What to produce. Substitute "caption" for every occurrence of "label" in the lines below, reproducing everything else unchanged and omitting the pictures.

━━━━━ Supplied records ━━━━━

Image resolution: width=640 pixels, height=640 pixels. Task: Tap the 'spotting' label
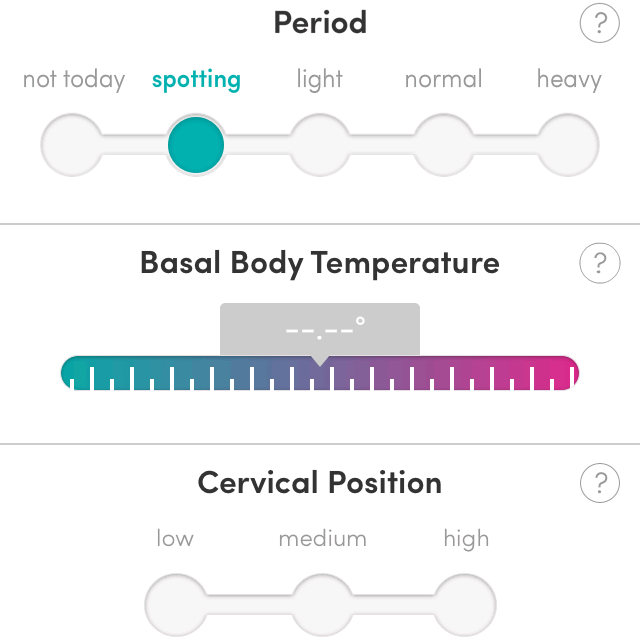196,80
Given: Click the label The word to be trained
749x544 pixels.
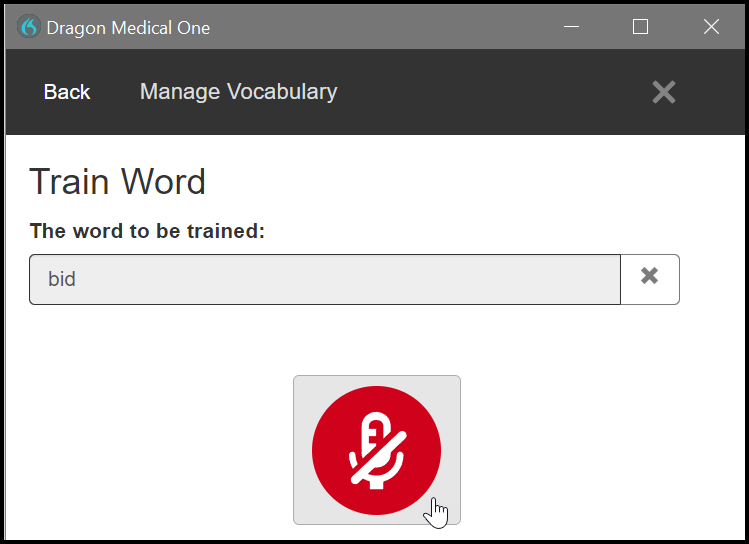Looking at the screenshot, I should coord(147,231).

━━━━━

Response to the exercise.
Image resolution: width=640 pixels, height=640 pixels. Task: Tap the 'spotting' caption
196,80
Given: Click the caption The word to be trained
749x544 pixels.
Looking at the screenshot, I should coord(147,231).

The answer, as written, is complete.